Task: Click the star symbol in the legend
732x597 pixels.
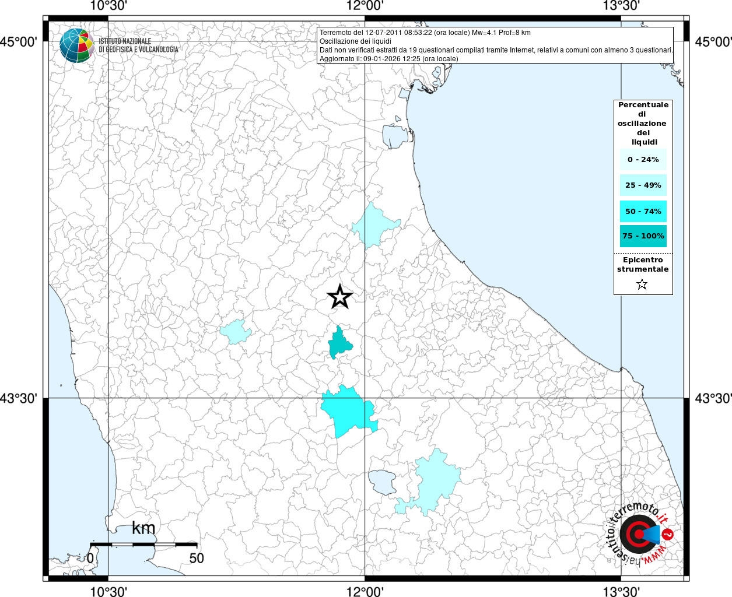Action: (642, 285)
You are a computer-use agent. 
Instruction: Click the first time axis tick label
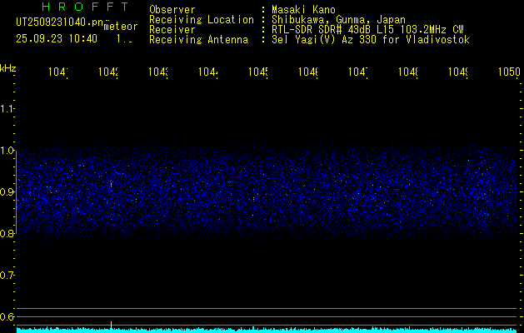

+===+

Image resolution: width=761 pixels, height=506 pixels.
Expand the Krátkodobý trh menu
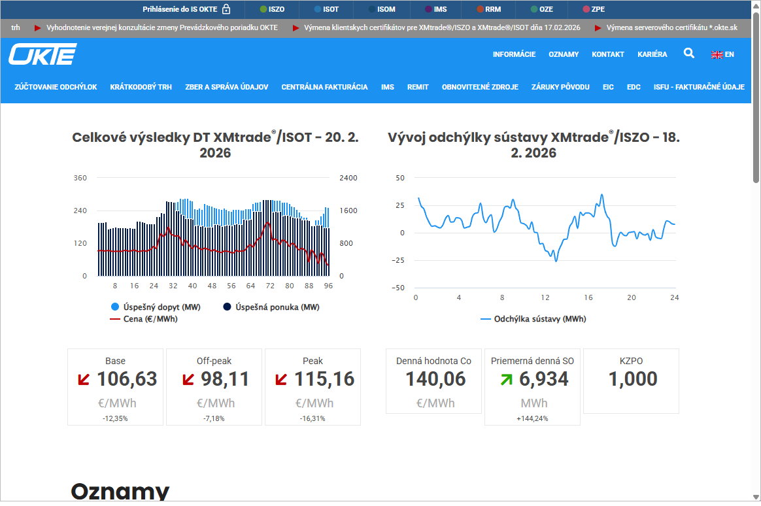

+===+

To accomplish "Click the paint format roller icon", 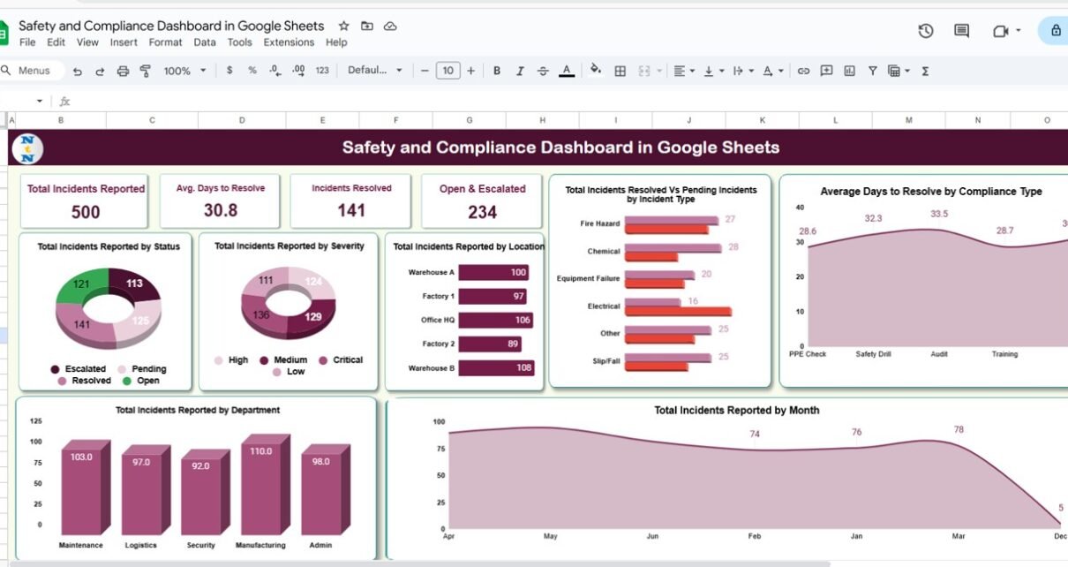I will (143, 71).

+===+

## Brief
Range to copy from the records above: the line containing "Task: Click the star symbol in the legend" to the line containing "Instruction: Click the", both included. Output those lines exactly and only those, skipping pictures.

## Task result
Task: Click the star symbol in the legend
732x597 pixels.
Action: (642, 285)
You are a computer-use agent. 
Instruction: Click the first time axis tick label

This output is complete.